I pretty sure that you can hunt them with a regular small game/combo licence. It seems like we don't have many squrrils in the state, atleast the parts that i visit. I could see how it would be fun. chase them up a tree and then pop them in the teeth. Do they eat very well?


----------



## Chaser

Here we go again. May I suggest doing a search through the previous posts in this subforum. There has been a lot of discussion on this very subject in the past. Those threads should help you.


----------



## wilky

i did a search only 12 posts come up and nothing aasking if you need about needing a permit etc 

It was great fun i used to bag about 15-20 a weekend as a kid the bounty covered a few tins of pellets and some candy what more could a kid ask for lol 

i have never eaten squirrel but i am told it is good been to a few fancy resteraunts and squirrel was a expencive item 
i just need find a few cheap air guns andd i will head out to where i hunted last deer season there was alot of squirrels there


----------



## wyogoob

Sounds like you used the search box for Other Animals. Use the main index search box, top right. In there you will find 314 hits for "squirrel" and 281 hits for "squirrels". Lots of good stuff.

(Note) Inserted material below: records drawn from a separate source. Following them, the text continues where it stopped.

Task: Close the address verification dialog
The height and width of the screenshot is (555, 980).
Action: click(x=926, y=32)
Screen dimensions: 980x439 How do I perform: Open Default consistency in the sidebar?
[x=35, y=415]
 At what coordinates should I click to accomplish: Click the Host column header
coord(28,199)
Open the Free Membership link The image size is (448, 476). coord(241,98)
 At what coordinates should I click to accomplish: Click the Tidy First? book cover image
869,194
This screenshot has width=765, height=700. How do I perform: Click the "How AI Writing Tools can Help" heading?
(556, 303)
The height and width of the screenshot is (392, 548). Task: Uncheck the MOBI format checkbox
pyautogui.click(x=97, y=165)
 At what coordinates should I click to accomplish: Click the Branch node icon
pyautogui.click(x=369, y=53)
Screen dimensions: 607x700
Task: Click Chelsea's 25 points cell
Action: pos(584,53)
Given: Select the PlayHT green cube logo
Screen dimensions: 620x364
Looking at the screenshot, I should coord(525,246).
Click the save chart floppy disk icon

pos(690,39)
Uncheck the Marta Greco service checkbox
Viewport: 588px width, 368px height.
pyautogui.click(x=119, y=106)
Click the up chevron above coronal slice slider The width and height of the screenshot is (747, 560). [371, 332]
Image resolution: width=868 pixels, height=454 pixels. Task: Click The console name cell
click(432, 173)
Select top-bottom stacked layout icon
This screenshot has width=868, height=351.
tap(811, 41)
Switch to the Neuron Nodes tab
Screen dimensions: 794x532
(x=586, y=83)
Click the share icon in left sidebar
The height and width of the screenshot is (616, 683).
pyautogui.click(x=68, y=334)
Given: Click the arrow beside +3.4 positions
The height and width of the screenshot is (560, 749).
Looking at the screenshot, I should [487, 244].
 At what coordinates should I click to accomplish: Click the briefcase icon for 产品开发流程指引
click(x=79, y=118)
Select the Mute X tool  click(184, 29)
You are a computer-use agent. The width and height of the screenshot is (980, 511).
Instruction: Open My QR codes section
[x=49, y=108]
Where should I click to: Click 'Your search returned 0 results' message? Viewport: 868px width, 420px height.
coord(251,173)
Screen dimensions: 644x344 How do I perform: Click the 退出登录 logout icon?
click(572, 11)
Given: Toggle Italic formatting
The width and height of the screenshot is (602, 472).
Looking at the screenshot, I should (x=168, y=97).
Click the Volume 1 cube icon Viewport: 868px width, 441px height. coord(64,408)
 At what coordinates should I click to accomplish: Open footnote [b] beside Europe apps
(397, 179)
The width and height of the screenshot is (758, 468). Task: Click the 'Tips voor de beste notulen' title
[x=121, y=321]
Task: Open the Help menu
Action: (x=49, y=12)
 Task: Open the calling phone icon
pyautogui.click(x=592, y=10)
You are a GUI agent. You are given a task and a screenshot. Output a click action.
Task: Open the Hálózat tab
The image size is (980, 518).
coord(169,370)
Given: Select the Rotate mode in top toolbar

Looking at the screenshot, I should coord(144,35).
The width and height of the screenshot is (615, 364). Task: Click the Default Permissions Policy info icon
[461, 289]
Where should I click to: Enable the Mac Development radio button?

See this post for clarifications on Utah squirrel hunting regulations: viewtopic.php?f=11&t=36760&p=381538&hilit=squirrel#p381538


----------



## wilky

sorry my search skill on here are not great thank for the link


----------



## Kingfisher

we hunted grey squirrels growing up in the white mountains of az, there was a season just like rabbits and they eat the same as rabbits. not bad. there is some evidence that squirrel brains when eaten pose some developmental risk... re-visit west virginia although in fairness it is hard to seperate the effects of uncle dad from squirrel brain eating.


----------



## waspocrew

Kingfisher said:


> re-visit west virginia although in fairness it is hard to seperate the effects of uncle dad from squirrel brain eating.


 -_O-


----------